* _SOURCE PASSAGE_:
Hacker Newsnew | past | comments | ask | show | jobs | submitlogin

Once you start to recognize AI written, rewritten or even edited articles, it’s hard to stop.

It’s not X it’s Y. We didn’t just do A we did B.

There’s definitely a lot of hard work that has gone in here. It’s gotten hard to read because of these sentence patterns popping up everywhere.





Dunnow, reads fine to me, also seems we now have a #nothingisreal problem now where everything is AI. Given that LLMS were trained on pre-existing writing it follows that people commonly write like that.

overall I think things have gotten better. I noticed maybe 3 years before chatGPT hit the scene that I would frequent on a page that definitely didn't seem written by a native English speaker. The writing was just weird. I see less of that former style now.

Probably the biggest new trend I notice is this very prominent "Conclusion" block that seems to show up now.

Honestly I'd love to see some data on it. I suspect a lot of "that's LLM slop" isn't and others isn't noticed and lots of LLM tropes were rife within online content long before LLMs but we're now hypersensitive to certain things since they're overused by LLMs.


> Dunnow, reads fine to me, also seems we now have a #nothingisreal problem now where everything is AI. Given that LLMS were trained on pre-existing writing it follows that people commonly write like that.

Also we may have already reached a point where people are exposed so much to it they start talking naturally like AI.

We've seen it before, with the advent of internet and short text messages on mobile phone and the evolution of the music genres the writing and speaking capacity of the general population has gown downhill over the last 3 decades. I was watching video archives from the 70's and 80's a few days ago. It was striking to see that bar a few illiterate ones most random people from any social class interviewed in the streets 40-50 years ago would talk in a much more intelligible, eloquent and pleasant way than the best public orators of the 2020's.

* _INFORMATION PROVIDED_:
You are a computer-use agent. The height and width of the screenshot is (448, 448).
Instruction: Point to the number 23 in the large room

* _EXERCISE GOAL_:
Quote the comment thread on AI-written articles word for word, everything from "There’s definitely a" down to "show up now.". None of the data is needed for this.

* _RESULT_:
There’s definitely a lot of hard work that has gone in here. It’s gotten hard to read because of these sentence patterns popping up everywhere.





Dunnow, reads fine to me, also seems we now have a #nothingisreal problem now where everything is AI. Given that LLMS were trained on pre-existing writing it follows that people commonly write like that.

overall I think things have gotten better. I noticed maybe 3 years before chatGPT hit the scene that I would frequent on a page that definitely didn't seem written by a native English speaker. The writing was just weird. I see less of that former style now.

Probably the biggest new trend I notice is this very prominent "Conclusion" block that seems to show up now.